In Mathematics, a chord is the line segment which joins two points on the circumference of a circle. In general, a circle can have infinitely many chords. The distance of the line from a point is defined as the perpendicular distance from a point to a line. If you draw infinite chords to a circle, the longer chord is close to the centre of the circle, than the smaller chord of a circle.
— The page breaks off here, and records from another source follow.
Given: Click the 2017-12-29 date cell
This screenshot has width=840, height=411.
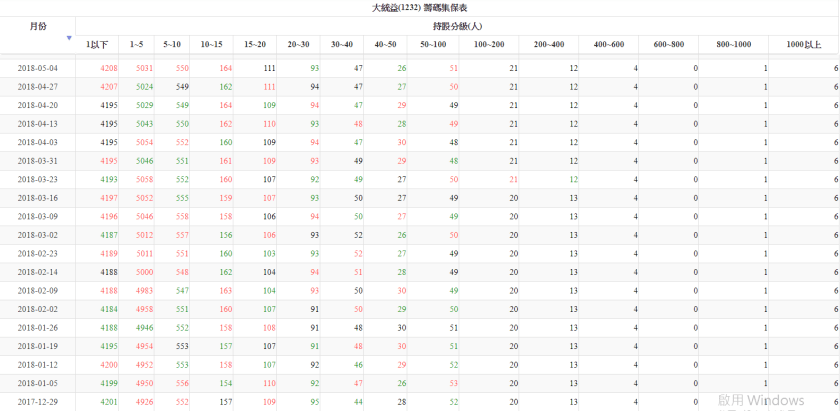Looking at the screenshot, I should point(38,401).
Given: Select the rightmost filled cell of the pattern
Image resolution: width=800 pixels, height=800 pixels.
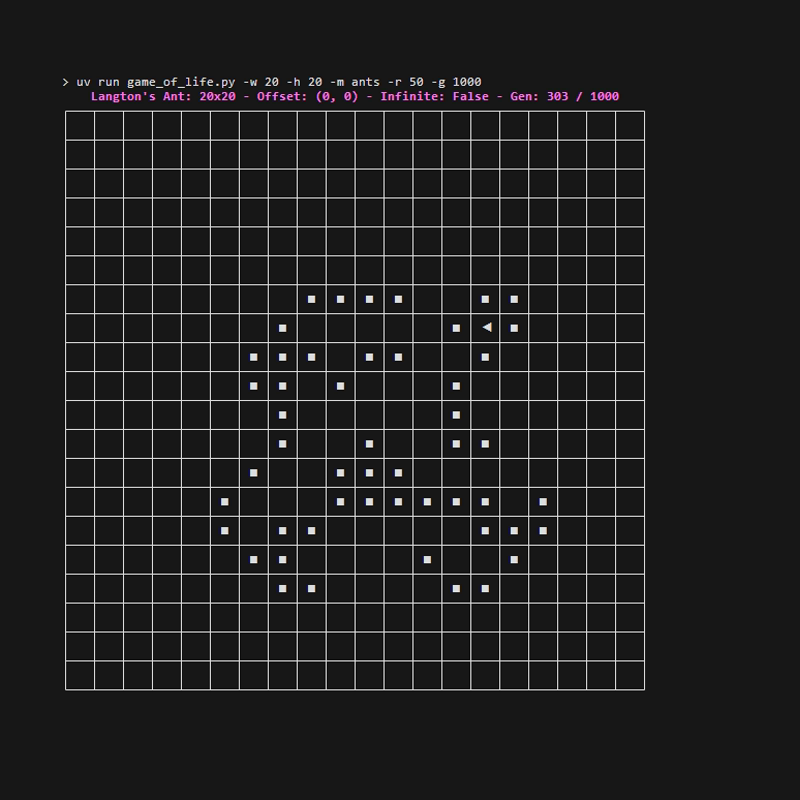Looking at the screenshot, I should tap(541, 501).
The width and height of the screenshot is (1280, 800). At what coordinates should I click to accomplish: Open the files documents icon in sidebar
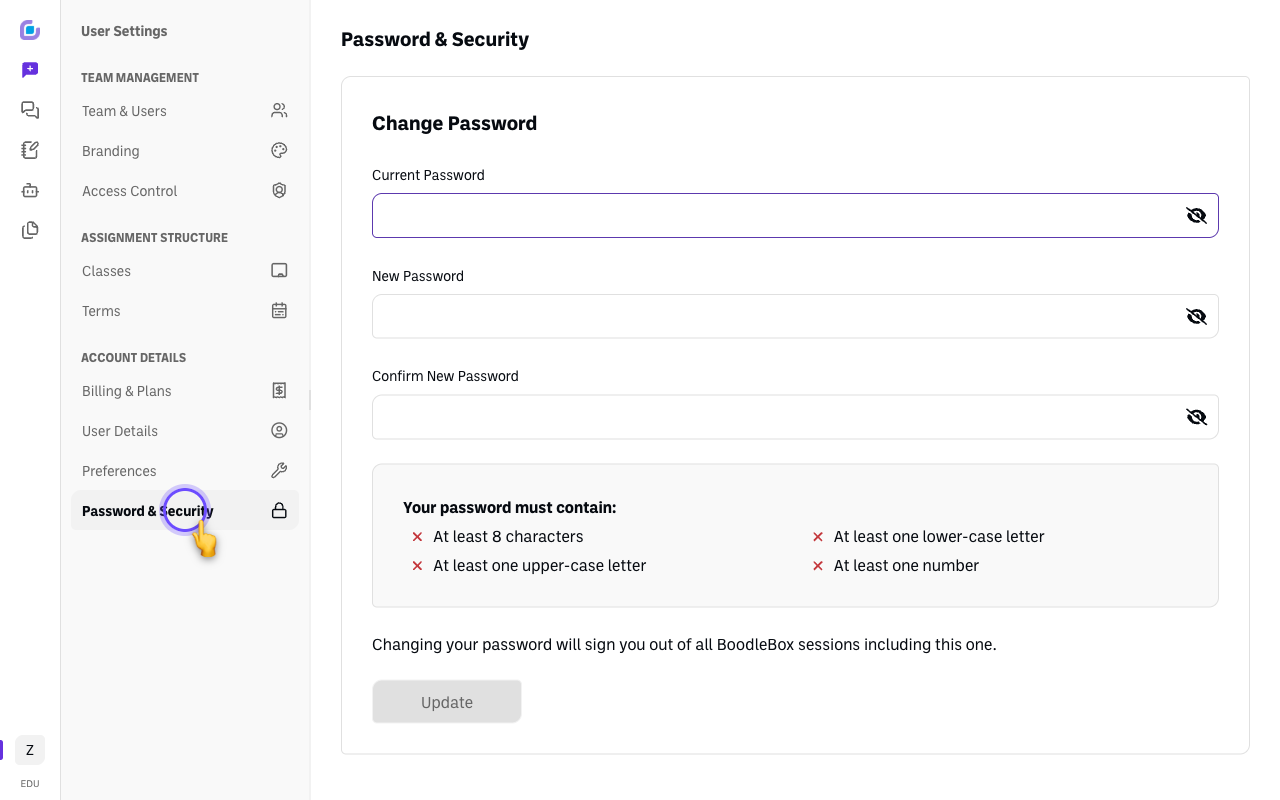[x=30, y=230]
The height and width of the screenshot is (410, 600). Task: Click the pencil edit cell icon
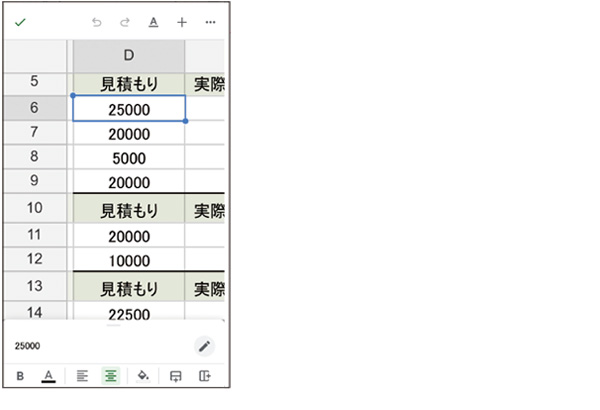pos(204,346)
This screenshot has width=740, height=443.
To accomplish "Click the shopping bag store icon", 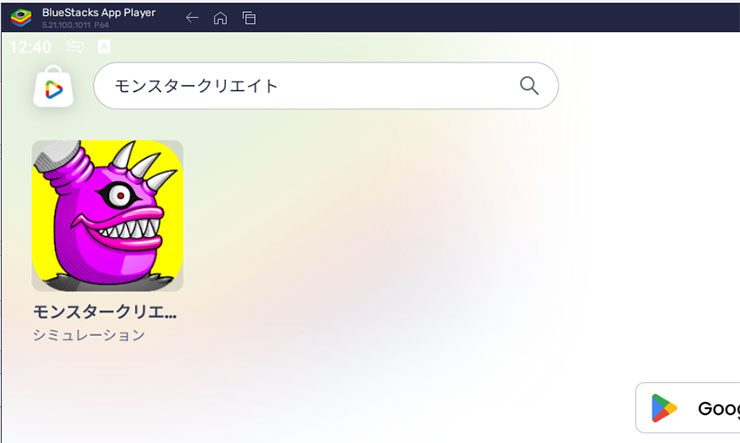I will click(x=53, y=87).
In this article, we will discuss the theorem and proof related to the equal chords and their distance from the centre and also its converse theorem in detail.
Equal Chords and their Distance from the Centre – Theorem and Proof
Equal chords of a circle (or of congruent circles) are equidistant from the centre (or centres).
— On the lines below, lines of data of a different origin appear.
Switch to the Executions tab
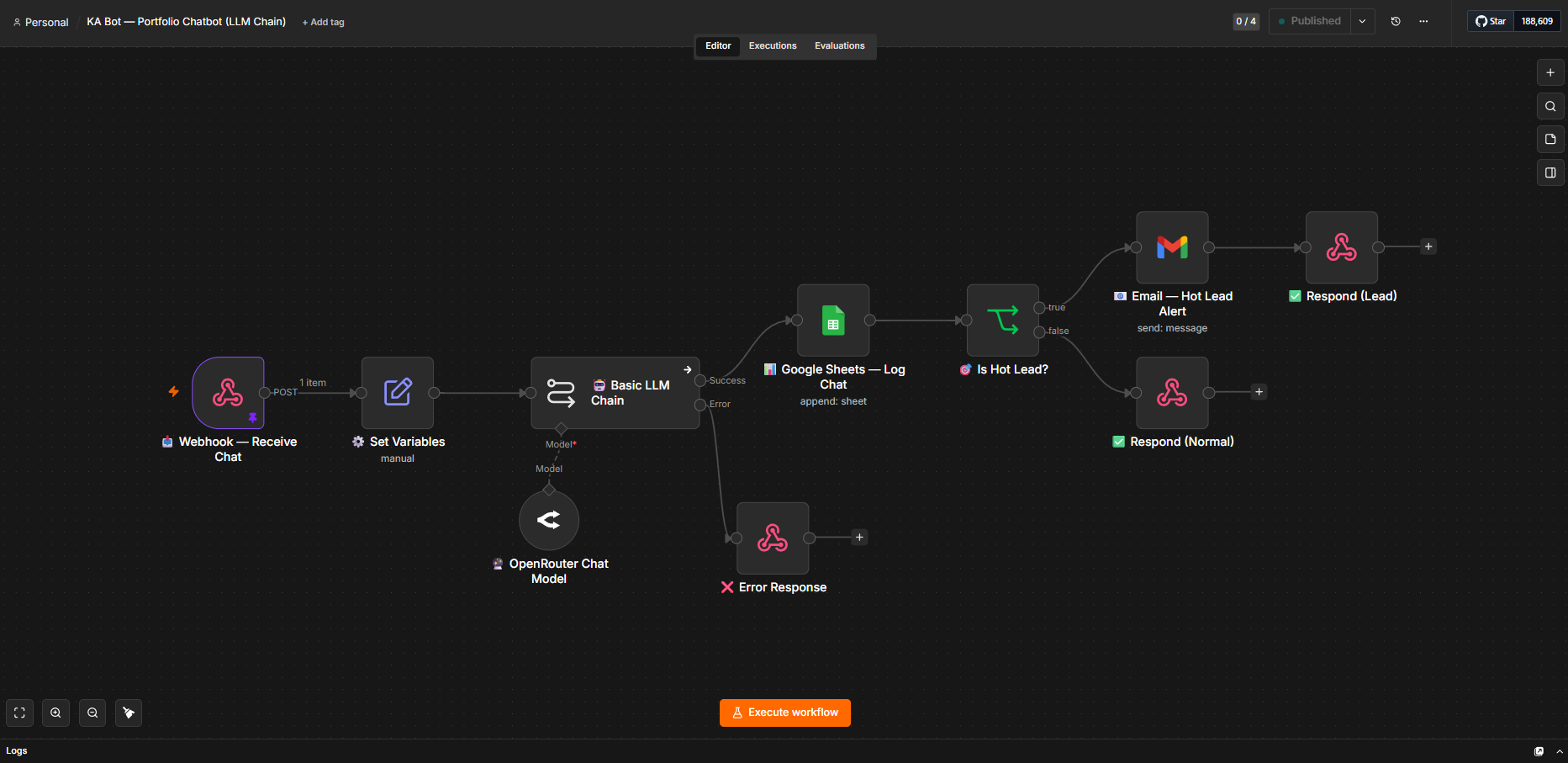Screen dimensions: 1568x763 (773, 46)
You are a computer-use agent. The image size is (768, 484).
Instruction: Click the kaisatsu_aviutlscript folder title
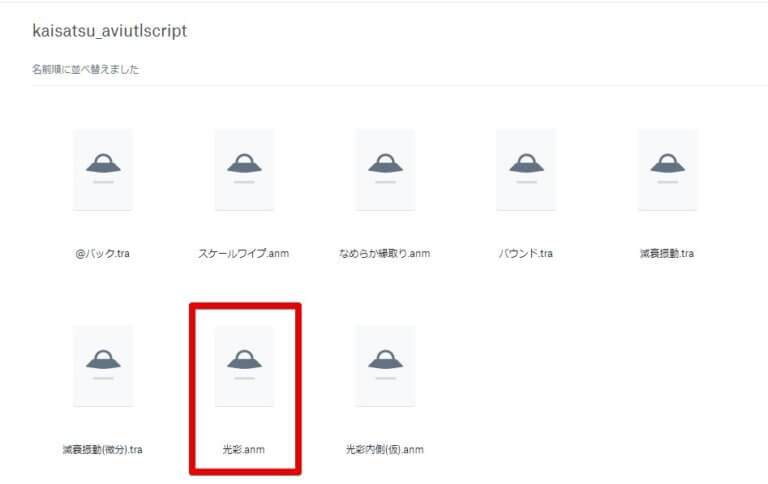(110, 31)
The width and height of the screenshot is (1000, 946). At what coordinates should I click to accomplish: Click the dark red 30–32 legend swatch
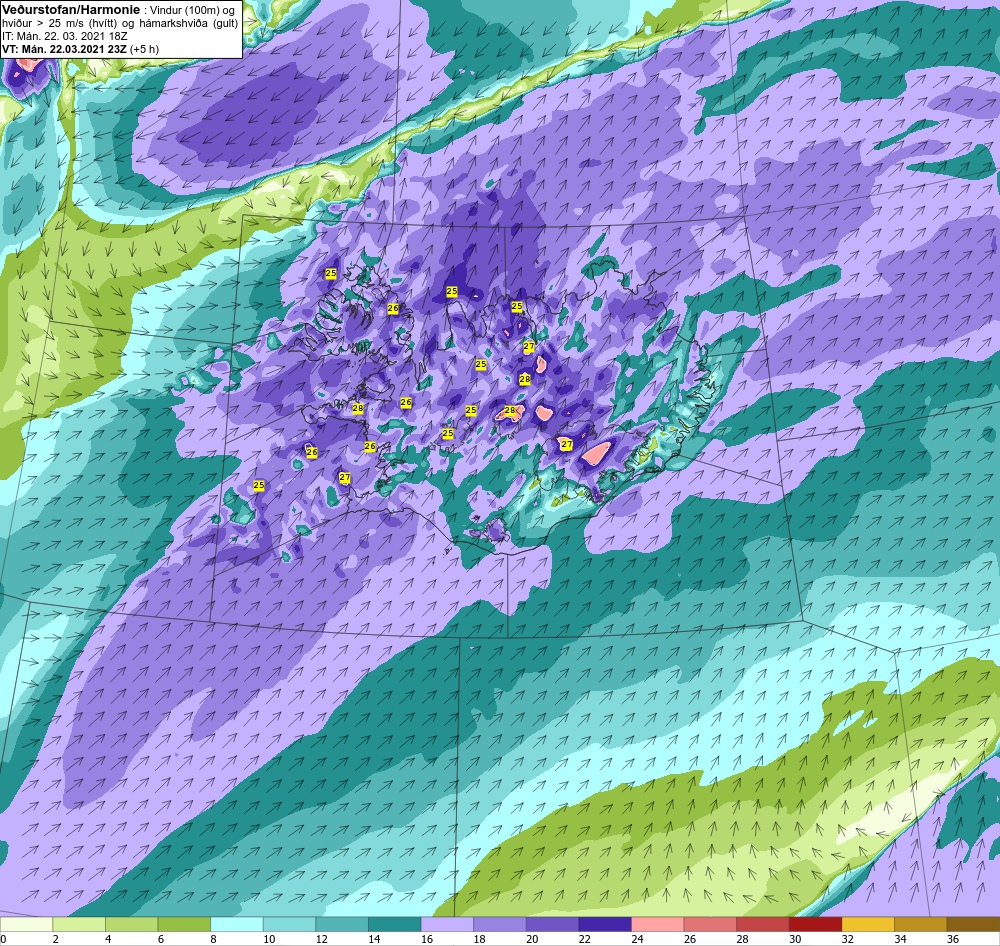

Consider a circle with “O”.
AB and CD are the equal chords of a circle.
(i.e) AB = CD
The line OX is perpendicular to the chord AB and OY is perpendicular to the chord CD.
We have to prove OX = OY.
Also, the line OX is perpendicular to AB.
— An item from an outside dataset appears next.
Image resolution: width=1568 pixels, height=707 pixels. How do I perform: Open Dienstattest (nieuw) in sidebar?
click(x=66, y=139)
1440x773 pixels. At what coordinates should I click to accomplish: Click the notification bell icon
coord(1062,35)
As the perpendicular from the centre of the circle to a chord, bisects the chord, we can write it as
AX = BX = AB/2 …(1)
Similarly, the line OY is perpendicular to CD,
CY = DY = CD/2 ….(2) [Since, the perpendicular from the centre of the circle to a chord, bisects the chord)
Given that, AB = CD
AB/2 = CD/2
Therefore, AX = CY …(3) [Using (1) and (2)]
Now, by using the triangles AOX and COY,
∠ OXA = ∠ OYC (Both are 90°)
OA = OC (Radii)
AX = CY (From equation (3))
From the RHS rule, we can write it as
∆ AOX ≅ ∆ COY
Hence, we can conclude that OX = OY (Using CPCT)
Therefore, the theorem “equal chords of a circle (or of congruent circles) are equidistant from the centre (or centres)”, is proved.
Converse of this Theorem
The converse of the above-mentioned theorem is “chords equidistant from the centre of a circle are equal in length”.
Two intersecting chords of a circle make equal angles with the diameter that passes through their point of intersection. Prove that the chords are equal.
Given that AB and CD are the two chords of a circle with centre “O” and it intersects at the point “E” as shown in the figure.
PQ is the diameter of a circle (longest chord of a circle), that passes through the point of intersection E, such that it makes an angle ∠ AEQ = ∠ DEQ.
Now, we need to prove that AB = CD.
Now, draw the perpendicular OL to the chord AB and the perpendicular line OM to the chord CD.
By using the angle sum property of a triangle, we can write it as:
∠ LOE = 180° – 90° – ∠ LEO
∠ LOE = 90° – ∠ LEO
= 90° – ∠ AEQ = 90° – ∠ DEQ
= 90° – ∠ MEO = ∠ MOE
∠ LOE = ∠ MOE
From the triangles, OLE and OME, we observe that
∠ LOE = ∠ MOE
Also, ∠ LEO = ∠ MEO
EO = EO (Common side)
Therefore, we will say that the triangles OLE and OME are congruent to each other.
(i.e) ∆ OLE ≅ ∆ OME
Thus, by using the CPCT rule,
OL = OM
By using equal chords and their distance from the centre theorem, we can say,
AB = CD.
So, the chords AB and CD are equal.
Solve the following problems.
- Find the length of the common chord, if two circles of radii 5 cm and 3 cm intersect at two points and the distance between the centres is 4 cm.
- The two equal chords of a circle intersect within a circle. Prove that the segments of one chord are equal to the corresponding segments of the other chord.